Output exactly the line that includes "Détails [tab] (683, 1097)" and all the lines after it through the end of the listing below, and nothing more.

########################################

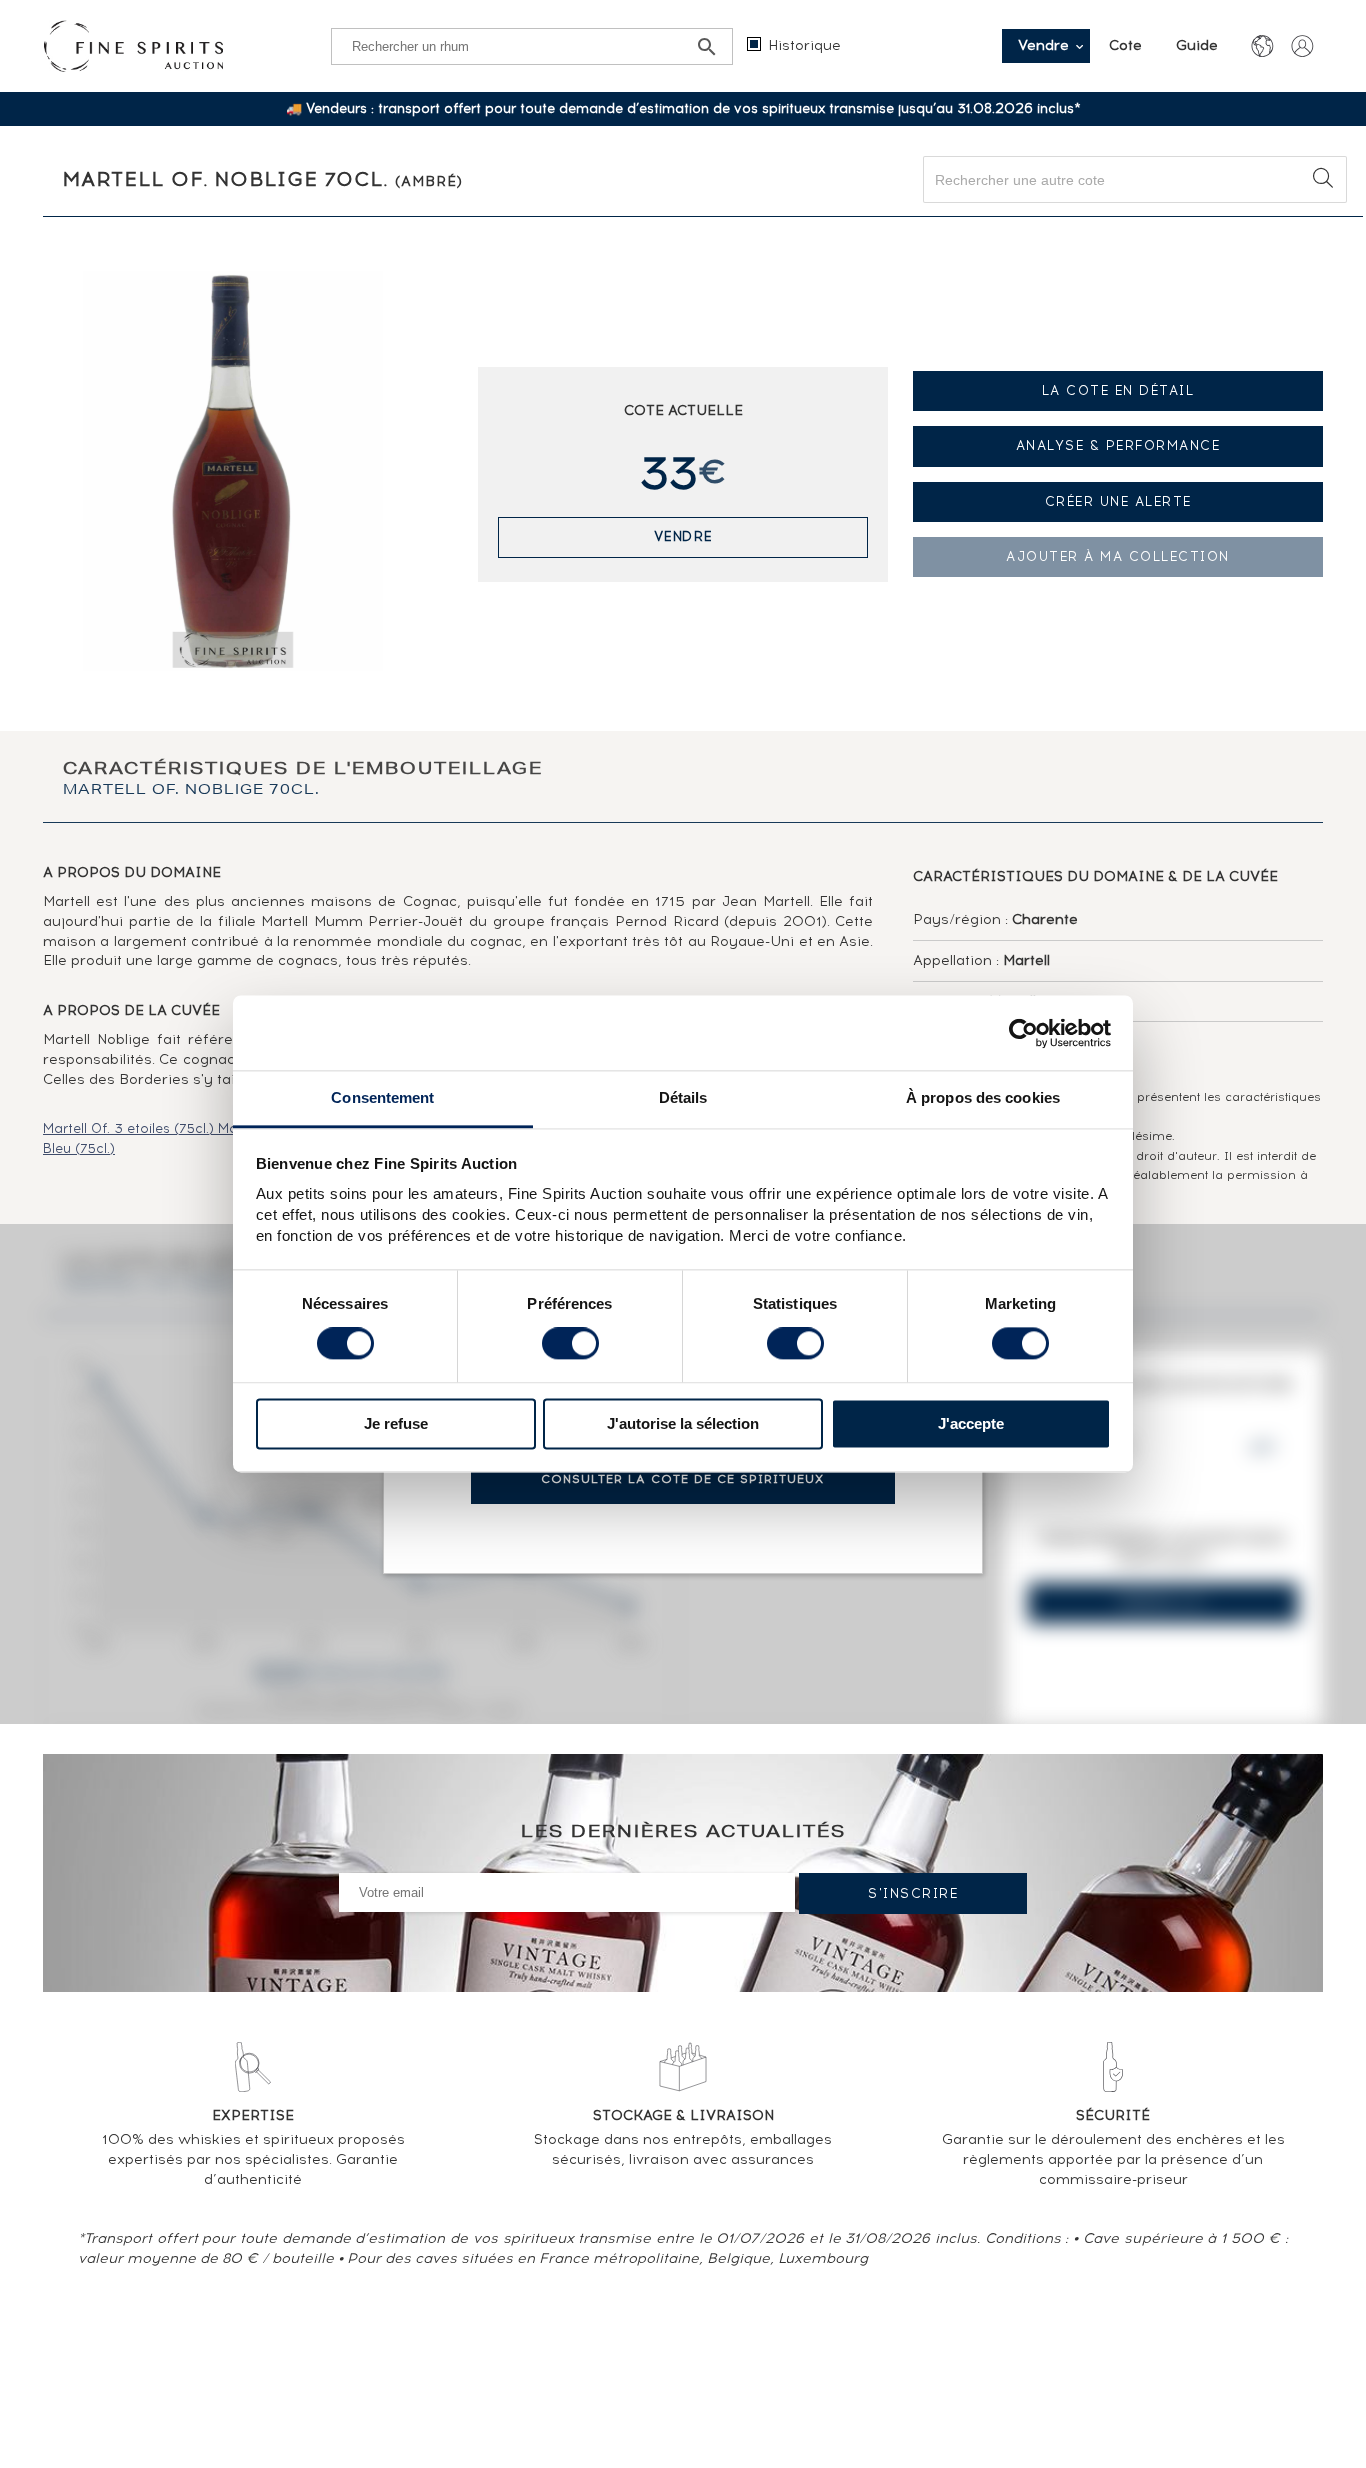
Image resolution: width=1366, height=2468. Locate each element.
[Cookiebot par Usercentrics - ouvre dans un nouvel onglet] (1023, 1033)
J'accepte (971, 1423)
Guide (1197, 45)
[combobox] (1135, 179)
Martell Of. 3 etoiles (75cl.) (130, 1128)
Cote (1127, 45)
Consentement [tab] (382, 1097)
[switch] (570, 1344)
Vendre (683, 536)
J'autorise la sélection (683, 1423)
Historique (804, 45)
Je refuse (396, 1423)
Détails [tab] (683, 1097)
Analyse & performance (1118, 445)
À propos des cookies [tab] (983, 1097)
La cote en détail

########################################

• [Exercise solution]
Détails [tab] (683, 1097)
Analyse & performance (1118, 445)
À propos des cookies [tab] (983, 1097)
La cote en détail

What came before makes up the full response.